Iniziamo a dire quali sono questi numeri primi: 2, 3, 5, 7, 11, 13, 17, 19, 23, 29, 31, 37, … (l’elenco continuerebbe all’infinito proprio come tutta la sequenza dei numeri)

Anni di studi hanno portato a questi risultati per quanto riguarda questa categoria di numeri detti primi; i primi sono stati i Greci, durante il Seicento gli studi vennero ripresi da Pierre de Fermat, un magistrato e matematico francese che diede un grande contributo alla matematica moderna.

Egli infatti studiò e calcolò vari passaggi della geometria normale e analitica e anche dell’algebra, creò il teorema sulle congruenze, chiamato “teorema di Fermat” che consisteva nella somma di due quadrati e affermava che tutti i primi di una forma si possono scrivere in somma di due quadrati.

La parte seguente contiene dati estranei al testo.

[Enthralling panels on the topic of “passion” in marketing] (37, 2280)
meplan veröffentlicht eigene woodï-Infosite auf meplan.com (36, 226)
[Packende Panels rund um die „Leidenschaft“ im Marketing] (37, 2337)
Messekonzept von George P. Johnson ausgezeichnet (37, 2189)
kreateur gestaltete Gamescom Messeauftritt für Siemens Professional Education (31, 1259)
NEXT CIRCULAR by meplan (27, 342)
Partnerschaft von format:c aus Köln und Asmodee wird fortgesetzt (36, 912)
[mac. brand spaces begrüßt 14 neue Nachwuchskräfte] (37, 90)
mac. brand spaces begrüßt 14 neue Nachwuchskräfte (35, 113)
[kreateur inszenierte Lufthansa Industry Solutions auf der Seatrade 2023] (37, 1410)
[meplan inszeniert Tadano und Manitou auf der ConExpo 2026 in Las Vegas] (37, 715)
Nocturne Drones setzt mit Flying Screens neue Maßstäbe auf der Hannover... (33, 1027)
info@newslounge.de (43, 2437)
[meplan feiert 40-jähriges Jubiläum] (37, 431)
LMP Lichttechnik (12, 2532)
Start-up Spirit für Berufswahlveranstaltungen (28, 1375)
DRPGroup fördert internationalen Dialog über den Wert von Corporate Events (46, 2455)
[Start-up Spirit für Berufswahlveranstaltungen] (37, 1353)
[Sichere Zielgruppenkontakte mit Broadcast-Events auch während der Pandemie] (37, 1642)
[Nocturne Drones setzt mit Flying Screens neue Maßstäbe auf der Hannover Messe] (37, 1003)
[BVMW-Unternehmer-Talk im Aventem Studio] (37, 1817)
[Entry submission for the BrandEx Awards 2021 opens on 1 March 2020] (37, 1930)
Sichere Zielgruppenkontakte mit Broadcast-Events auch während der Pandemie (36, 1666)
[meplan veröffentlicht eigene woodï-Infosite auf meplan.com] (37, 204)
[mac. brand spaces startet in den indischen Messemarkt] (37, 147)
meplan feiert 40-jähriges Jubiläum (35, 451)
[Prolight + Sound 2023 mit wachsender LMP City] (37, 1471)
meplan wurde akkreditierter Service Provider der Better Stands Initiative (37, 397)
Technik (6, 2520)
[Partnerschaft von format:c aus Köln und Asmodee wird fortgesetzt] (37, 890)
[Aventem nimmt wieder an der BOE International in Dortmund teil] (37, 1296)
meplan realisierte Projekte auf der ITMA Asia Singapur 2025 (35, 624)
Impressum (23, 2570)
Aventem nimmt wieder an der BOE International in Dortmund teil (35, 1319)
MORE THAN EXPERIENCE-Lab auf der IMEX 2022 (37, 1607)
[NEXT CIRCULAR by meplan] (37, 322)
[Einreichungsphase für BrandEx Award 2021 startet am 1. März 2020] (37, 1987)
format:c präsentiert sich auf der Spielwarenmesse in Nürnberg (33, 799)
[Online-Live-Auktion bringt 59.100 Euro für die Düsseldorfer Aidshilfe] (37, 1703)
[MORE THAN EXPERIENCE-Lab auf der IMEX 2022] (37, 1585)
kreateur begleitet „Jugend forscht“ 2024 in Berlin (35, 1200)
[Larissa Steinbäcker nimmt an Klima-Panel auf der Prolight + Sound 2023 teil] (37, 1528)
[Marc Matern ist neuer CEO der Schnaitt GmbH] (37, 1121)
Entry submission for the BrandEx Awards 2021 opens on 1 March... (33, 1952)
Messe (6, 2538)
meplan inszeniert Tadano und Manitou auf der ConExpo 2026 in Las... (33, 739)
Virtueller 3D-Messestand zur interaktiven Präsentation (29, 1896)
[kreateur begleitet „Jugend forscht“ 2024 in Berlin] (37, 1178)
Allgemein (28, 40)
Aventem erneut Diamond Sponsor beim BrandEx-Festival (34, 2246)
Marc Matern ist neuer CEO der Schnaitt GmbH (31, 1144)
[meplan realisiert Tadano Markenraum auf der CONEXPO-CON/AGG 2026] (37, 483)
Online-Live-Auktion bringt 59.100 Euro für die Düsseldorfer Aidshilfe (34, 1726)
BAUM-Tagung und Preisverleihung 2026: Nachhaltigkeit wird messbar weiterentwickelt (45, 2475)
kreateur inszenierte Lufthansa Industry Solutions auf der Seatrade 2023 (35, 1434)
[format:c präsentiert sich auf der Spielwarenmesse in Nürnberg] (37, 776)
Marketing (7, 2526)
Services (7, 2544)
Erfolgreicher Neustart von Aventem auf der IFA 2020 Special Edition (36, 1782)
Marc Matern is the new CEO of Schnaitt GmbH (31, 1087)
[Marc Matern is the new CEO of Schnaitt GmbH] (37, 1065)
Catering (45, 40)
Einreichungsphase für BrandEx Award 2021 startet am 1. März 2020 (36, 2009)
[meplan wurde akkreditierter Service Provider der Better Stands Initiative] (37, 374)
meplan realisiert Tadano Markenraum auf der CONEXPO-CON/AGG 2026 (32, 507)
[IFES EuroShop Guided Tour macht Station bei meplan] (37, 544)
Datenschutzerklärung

Ma fu poi nell’Ottocento che un matematico tedesco, chiamato Bernhard Riemann, riuscì a trovare una funzione variabile e complessa per quanto riguardava la distribuzione asintotica dei primi, ossia lo studio dei vari passaggi durante la funzione dei numeri minori o uguali.

Grazie a questa sua teoria oggi Reimann è noto come il fondatore dei numeri primi.

Per capire meglio ora se un numero è da definirsi primo esiste un algoritmo chiamato “test di primalità” e consente di verificare che un numero non venga diviso da nessun altro numero minore di esso.

La loro importanza in matematica è molto importante, grazie ad essi si è capito che alcuni numeri sono divisibili solo per loro stessi

Perché si chiamano in questo modo?

Vengono chiamati primi tutti i numeri naturali e maggiori di 1 che sono divisibili soltanto per sé stessi e per 1.

Nell’elenco il 2 è l’unico numero pari e, come dice la regola, è divisibile sia per se stesso che per il numero 1.

Anche il numero 1 fu considerato per un periodo un numero primo ma poi fu scartato dall’elenco, infatti se si moltiplica per se stesso il risultato è sempre 1, stessa cosa se viene diviso per se stesso.

Per questo si decise di toglierlo dall’elenco dei numeri primi.